KABUL: Heavy explosions, rockets and gunfire rattled Kabul on Sunday as the Taliban launched a ‘spring offensive’ with multiple attacks targeting Western embassies, Nato’s headquarters and the parliament building.
The assault, one of the most serious on the capital since US-backed Afghan forces toppled the Taliban regime in 2001, highlighted the ability of militants to strike the heavily-guarded diplomatic zone even after more than 10 years of war.
Heavy fighting erupted again more than five hours after the Taliban first struck, as dusk was falling over the capital. Several Afghan parliamentarians joined security forces repelling attackers from a roof near parliament.
Large explosions shook the diplomatic enclave of Kabul. Billows of black smoke rose from embassies while rocket-propelled grenades whizzed overhead. Heavy gunfire could be heard from many directions as Afghan security forces tried to repel Taliban fighters.
Taliban fighters, some of them dressed in women’s burqas, also launched simultaneous assaults in three other provinces of Afghanistan.
In the eastern city of Jalalabad, they attacked a foreign force base near a school and a blast went off near the airport.
The ministry of interior said 19 insurgents, including suicide bombers, died in the encounters across the country and two were captured. Fourteen police officers and nine civilians were wounded.
Japan’s Kyodo news agency said three rockets landed in the Japanese embassy but nobody was hurt and staff had evacuated to a nearby air raid shelter. Militants also attacked government buildings in Lugar province, and a police facility in the town of Gardez in Paktya province.
Attackers also fired rockets at the parliament building in the west of Kabul. Afghan media said fighters stormed the Star Hotel complex near the presidential palace and Iranian embassy. The hotel’s windows were blown out and smoke billowed from the building.
Meanwhile, US ambassador Ryan Crocker said it was unlikely the Afghan Taliban had the capacity to launch Sunday’s attacks on its own, and speculated that the Haqqani network - whose fighters are based in the Afghanistan-Pakistan border area - were involved.
“The Taliban are really good at issuing statements. Less good at actually fighting,” he told CNN. “My guess, based on previous experience here, is this is a set of Haqqani network operations out of North Waziristan and the Pakistani tribal areas. Frankly, I don’t think the Taliban is good enough.”
Afghan Interior Ministry spokesman Sediq Sediqqi told Reuters initial findings showed that the Haqqanis were involved in Sunday’s attacks. The Haqqani network is one of the most divisive issues between Washington and Islamabad and evidence that the Haqqanis were behind the latest attacks in Afghanistan could hamper efforts to patch up US-Pakistan ties between the strategic allies.

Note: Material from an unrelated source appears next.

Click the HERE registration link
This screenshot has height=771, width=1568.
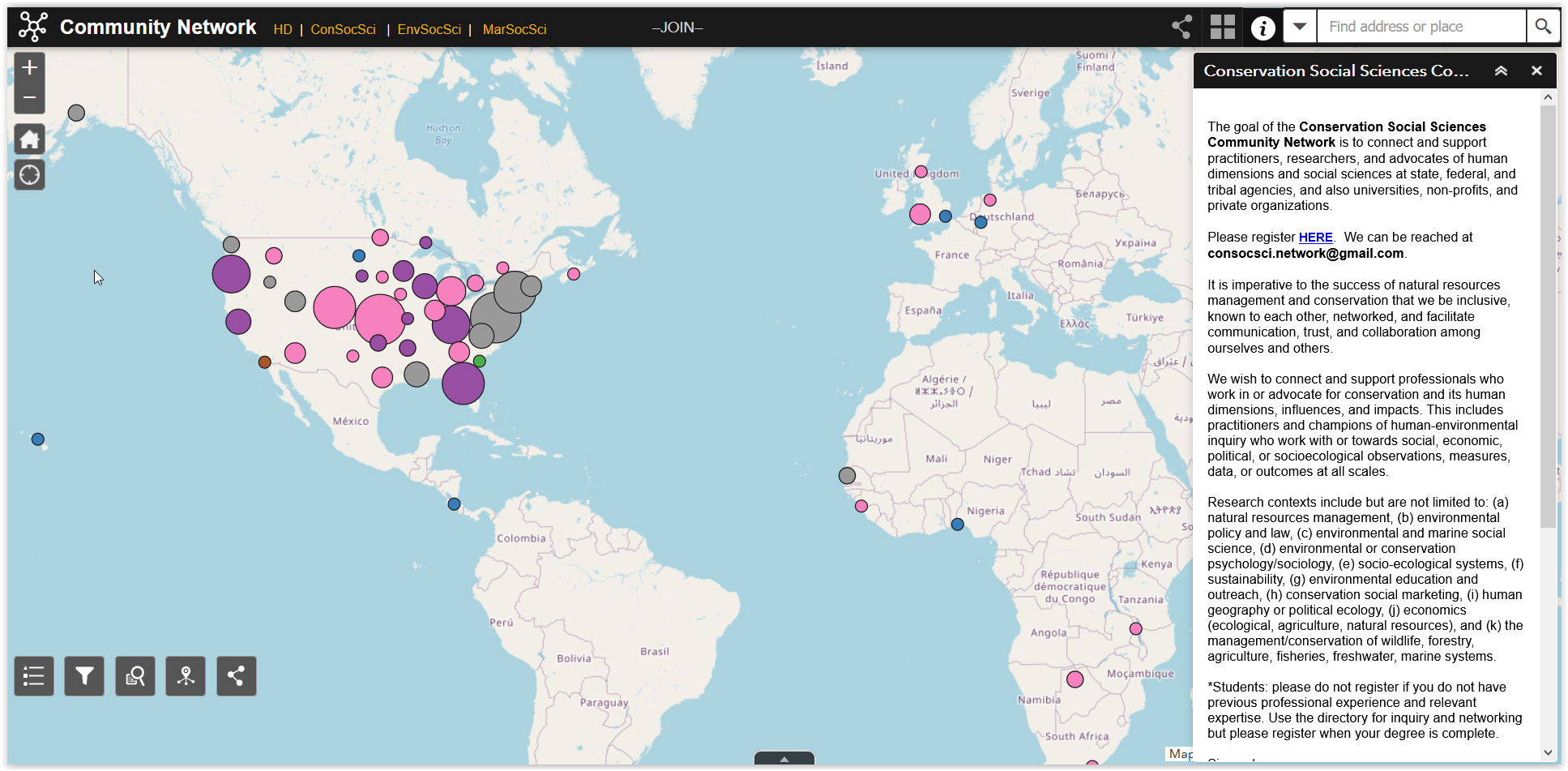(1315, 238)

Meanwhile, Pakistan’s Foreign Minister Hina Rabbani Khar expressed deep concerns over the attacks in Afghanistan. “Pakistan strongly condemns terrorism in all forms and has consistently encouraged dialogue to resolve issues in Afghanistan,” Khar said.
President Hamid Karzai was moved to a safe area and his palace went into lockdown during the attacks in Kabul including a failed attempt to target one of his deputies, officials said.
The embattled president was discussing the budget with a group of lawmakers when explosions and gunfire rocked three locations in the capital, one of his aides said.
Nato hails Afghan response
Nato forces in Afghanistan hailed the response of Afghan security forces to the series of attacks on Kabul, labelling the assaults ‘largely ineffective’.
“I am enormously proud of how quickly Afghan security forces responded to today’s attacks in Kabul,” said General John Allen, commander of Nato’s International Security Assistance Force (Isaf).
Published in The Express Tribune, April 16th, 2012.